The reply must be the number of lines in the following material that include the word "browser", and nothing more.

> Records for the exercise
======

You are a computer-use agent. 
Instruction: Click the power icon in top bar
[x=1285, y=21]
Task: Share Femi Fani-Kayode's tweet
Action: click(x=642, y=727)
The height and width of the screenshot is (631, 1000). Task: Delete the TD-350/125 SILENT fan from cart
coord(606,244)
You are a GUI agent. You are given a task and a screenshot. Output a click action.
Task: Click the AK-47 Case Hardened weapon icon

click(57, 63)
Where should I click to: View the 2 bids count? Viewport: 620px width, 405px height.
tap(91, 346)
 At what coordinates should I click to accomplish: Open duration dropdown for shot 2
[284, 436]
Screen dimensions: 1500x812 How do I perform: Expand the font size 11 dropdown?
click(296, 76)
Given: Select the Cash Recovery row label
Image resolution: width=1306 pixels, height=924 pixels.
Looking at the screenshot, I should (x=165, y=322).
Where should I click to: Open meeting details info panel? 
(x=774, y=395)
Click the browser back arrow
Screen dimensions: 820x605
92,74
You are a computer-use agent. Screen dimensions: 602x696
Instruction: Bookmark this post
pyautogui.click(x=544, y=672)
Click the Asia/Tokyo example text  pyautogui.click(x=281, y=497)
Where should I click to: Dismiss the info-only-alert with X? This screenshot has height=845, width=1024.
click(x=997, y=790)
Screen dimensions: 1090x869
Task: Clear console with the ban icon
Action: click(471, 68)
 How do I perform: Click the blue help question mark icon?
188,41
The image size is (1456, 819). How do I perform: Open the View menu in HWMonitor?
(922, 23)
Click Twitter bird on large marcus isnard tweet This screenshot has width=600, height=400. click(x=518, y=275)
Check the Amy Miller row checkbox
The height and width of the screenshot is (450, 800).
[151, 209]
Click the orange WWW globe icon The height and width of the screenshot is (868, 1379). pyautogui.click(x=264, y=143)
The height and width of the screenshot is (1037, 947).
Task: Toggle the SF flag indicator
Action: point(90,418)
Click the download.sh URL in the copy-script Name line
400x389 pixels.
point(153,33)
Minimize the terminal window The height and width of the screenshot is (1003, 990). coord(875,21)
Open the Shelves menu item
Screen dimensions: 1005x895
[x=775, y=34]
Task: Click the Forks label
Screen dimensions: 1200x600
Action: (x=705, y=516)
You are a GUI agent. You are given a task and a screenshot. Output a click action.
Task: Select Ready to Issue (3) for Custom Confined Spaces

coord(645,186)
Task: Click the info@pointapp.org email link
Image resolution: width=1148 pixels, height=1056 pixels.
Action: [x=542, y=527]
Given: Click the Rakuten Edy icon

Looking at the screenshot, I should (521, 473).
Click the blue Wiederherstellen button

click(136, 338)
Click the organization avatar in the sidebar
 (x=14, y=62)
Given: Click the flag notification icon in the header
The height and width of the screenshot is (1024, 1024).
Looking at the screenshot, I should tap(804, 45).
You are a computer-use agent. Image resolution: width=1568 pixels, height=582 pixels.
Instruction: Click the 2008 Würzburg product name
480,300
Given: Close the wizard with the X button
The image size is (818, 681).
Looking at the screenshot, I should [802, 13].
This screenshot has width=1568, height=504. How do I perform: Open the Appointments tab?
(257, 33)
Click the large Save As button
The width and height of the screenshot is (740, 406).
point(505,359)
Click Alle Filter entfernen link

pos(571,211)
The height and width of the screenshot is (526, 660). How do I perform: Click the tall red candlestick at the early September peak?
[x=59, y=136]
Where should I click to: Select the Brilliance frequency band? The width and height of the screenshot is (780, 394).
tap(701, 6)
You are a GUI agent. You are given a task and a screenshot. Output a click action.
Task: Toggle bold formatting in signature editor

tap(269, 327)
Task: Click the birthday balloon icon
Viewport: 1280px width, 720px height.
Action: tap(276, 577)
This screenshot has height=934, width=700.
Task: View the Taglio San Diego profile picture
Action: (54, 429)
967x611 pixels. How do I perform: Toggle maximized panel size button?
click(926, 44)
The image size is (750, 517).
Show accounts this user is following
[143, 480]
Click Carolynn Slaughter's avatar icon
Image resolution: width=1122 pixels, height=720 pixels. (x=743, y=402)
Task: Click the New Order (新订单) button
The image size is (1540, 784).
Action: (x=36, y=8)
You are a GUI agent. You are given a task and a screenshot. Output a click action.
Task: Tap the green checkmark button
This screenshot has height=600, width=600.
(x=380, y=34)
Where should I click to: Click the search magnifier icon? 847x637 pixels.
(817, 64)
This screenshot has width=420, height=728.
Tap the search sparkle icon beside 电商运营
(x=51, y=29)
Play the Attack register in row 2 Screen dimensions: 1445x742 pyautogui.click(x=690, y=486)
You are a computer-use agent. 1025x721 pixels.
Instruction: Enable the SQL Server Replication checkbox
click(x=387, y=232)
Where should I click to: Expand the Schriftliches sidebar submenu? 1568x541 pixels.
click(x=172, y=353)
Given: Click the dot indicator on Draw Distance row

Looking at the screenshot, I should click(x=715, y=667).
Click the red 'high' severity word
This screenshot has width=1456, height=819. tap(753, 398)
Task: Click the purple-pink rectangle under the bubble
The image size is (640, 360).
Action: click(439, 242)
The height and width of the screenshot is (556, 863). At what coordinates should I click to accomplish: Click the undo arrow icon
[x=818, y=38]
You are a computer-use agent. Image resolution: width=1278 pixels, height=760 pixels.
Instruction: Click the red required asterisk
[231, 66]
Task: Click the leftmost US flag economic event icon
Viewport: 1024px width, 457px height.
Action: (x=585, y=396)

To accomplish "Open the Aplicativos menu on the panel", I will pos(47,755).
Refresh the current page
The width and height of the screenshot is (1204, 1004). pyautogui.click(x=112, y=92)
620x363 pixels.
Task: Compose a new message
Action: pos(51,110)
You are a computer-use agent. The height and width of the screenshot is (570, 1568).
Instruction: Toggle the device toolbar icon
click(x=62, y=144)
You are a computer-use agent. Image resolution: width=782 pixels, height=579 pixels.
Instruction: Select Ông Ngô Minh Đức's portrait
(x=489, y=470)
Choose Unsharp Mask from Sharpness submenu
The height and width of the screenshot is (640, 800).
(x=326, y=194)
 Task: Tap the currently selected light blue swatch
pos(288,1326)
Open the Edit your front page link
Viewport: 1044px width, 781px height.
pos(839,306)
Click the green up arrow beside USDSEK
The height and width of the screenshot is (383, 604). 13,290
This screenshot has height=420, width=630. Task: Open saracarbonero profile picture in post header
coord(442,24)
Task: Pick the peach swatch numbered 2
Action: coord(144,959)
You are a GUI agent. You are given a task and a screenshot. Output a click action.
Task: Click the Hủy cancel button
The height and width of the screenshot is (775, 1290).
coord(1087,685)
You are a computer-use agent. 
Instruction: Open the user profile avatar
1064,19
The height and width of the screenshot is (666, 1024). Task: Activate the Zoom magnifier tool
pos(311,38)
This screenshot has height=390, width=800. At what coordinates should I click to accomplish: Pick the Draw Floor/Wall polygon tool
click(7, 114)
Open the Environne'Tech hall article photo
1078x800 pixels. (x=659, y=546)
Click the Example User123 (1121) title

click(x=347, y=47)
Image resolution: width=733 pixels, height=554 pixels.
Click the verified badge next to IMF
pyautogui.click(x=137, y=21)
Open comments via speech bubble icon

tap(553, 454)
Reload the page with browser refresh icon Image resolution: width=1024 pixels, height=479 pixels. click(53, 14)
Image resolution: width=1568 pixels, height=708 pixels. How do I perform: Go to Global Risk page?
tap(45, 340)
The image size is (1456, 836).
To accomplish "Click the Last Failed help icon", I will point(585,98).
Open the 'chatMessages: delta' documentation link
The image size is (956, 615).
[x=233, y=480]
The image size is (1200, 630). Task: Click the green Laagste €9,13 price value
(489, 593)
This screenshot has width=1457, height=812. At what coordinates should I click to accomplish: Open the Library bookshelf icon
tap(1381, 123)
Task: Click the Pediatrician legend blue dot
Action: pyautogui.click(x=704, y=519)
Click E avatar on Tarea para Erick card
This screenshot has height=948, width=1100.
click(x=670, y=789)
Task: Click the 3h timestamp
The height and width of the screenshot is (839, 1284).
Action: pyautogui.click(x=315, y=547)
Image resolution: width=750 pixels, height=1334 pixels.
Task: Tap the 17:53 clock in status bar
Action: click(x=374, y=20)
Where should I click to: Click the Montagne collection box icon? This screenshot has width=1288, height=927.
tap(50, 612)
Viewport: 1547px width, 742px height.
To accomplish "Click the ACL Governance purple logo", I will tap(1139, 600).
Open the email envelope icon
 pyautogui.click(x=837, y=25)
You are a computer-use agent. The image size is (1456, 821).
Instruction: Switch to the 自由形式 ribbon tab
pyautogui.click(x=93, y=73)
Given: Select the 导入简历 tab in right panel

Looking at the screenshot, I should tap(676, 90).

======

> Answer area
2